Introduction

What is The New Yorker? I know it’s a great magazine and that it’s a tremendous source of pleasure in my life. But what exactly is it? This blog’s premise is that The New Yorker is a work of art, as worthy of comment and analysis as, say, Keats’s “Ode on a Grecian Urn.” Each week I review one or more aspects of the magazine’s latest issue. I suppose it’s possible to describe and analyze an entire issue, but I prefer to keep my reviews brief, and so I usually focus on just one or two pieces, to explore in each the signature style of its author. A piece by Nick Paumgarten is not like a piece by Jill Lepore, and neither is like a piece by Ian Frazier. One could not mistake Collins for Seabrook, or Bilger for Galchen, or Mogelson for Kolbert. Each has found a style, and it is that style that I respond to as I read, and want to understand and describe.

Friday, February 13, 2015

February 9, 2015 Issue


Notes on this week's issue:

1. I like a good argument. Kelefa Sanneh, in his absorbing "Don't Be Like That," takes issue with a new anthology called The Cultural Matrix: Understanding Black Youth, edited by Orlando Patterson (with Ethan Fosse), which faults black culture for, among other things, “suboptimal cultural traits,” such as devaluation of traditional coparenting and eschewal of mainstream styles of childrearing. Sanneh sees this as a form of “victim-blaming.” The real culprit, he says, is racism. He says of Patterson’s approach, “He contends that black culture can and must change while conceding, less loudly, that ‘thoroughly racist’ whites are likely to remain stubbornly the same.” In the aftermath of Ferguson, Sanneh’s conclusion – “If we want to learn more about black culture, we should study it. But, if we seek to answer the question of racial inequality in America, black culture won’t tell us what we want to know” – seems irrefutable.

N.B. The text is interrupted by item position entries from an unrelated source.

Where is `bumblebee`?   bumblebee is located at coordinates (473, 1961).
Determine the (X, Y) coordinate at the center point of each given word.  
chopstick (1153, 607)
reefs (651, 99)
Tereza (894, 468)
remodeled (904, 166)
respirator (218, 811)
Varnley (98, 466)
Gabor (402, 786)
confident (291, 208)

2. Last year, Amelia Lester, in her review of Wallflower, wrote one of my favorite lines: “If you feel like eating a carrot-and-black-trumpet-mushroom salad with your second tequila cocktail, you’re in luck, and perhaps it’s the right call—the windows frame an obnoxiously bright Equinox gym, where Lululemoners reading Us Weekly on the elliptical pedal through the night in silent rebuke” ("Bar Tab: Wallflower," The New Yorker, March 31, 2014). This week, she scores another wonderful description, a representation of a Cosme dessert: “a corn-husk meringue with its own hashtag, possessed of an intensely milky taste from the mousse of mascarpone, cream, and corn purée that spills out like lava from its core.” "Tables For Two: Cosme is ravishing; every line surprises and delights.

3. Not to be outdone, Emma Allen, in her terrific "Bar Tab: Winnie's," constructs this verbal wunderkammern: “One evening in Chinatown, a young woman in a Nirvana T-shirt took a break from mixing Hawaiian punches—a juggling act involving eight kinds of liquor, pineapple juice, and grenadine—to pull out a giant laser disk, grab a mic, and perform ‘Santeria,’ by Sublime.” Her review features a great opening line, too: “The narrative arcs of nights spent drinking are sometimes self-imposed (pub crawl begins here, ends there), sometimes forced upon us (I woke up in Ronkonkoma!).”

4. Alex Ross’s "Eyes and Ears" describes a marvelous effect – the way seventeenth-century music played amid Caravaggios brings the paintings alive. He writes,

Throughout the evening, I couldn’t escape the uncanny feeling that the people in the paintings were listening in, as in some spooky Victorian tale of portraits come to life. In the presence of the music, their eyes possibly glowed a little brighter, their flesh a little warmer. In Gallery 621, the effect was all but electric: chaste religious figures seemed on the verge of jumping out of the chiaroscuro shadows and joining the women of TENET, who, in turn, looked ready to step through the frames into the other world. Then, with the applause, the spell was broken: the living walked away, and the pictures fell silent for the night.

Ross’s piece is accompanied by a luminous, delicately hued Riccardo Vecchio illustration, the newyorker.com version of which beautifully shimmers on my computer screen.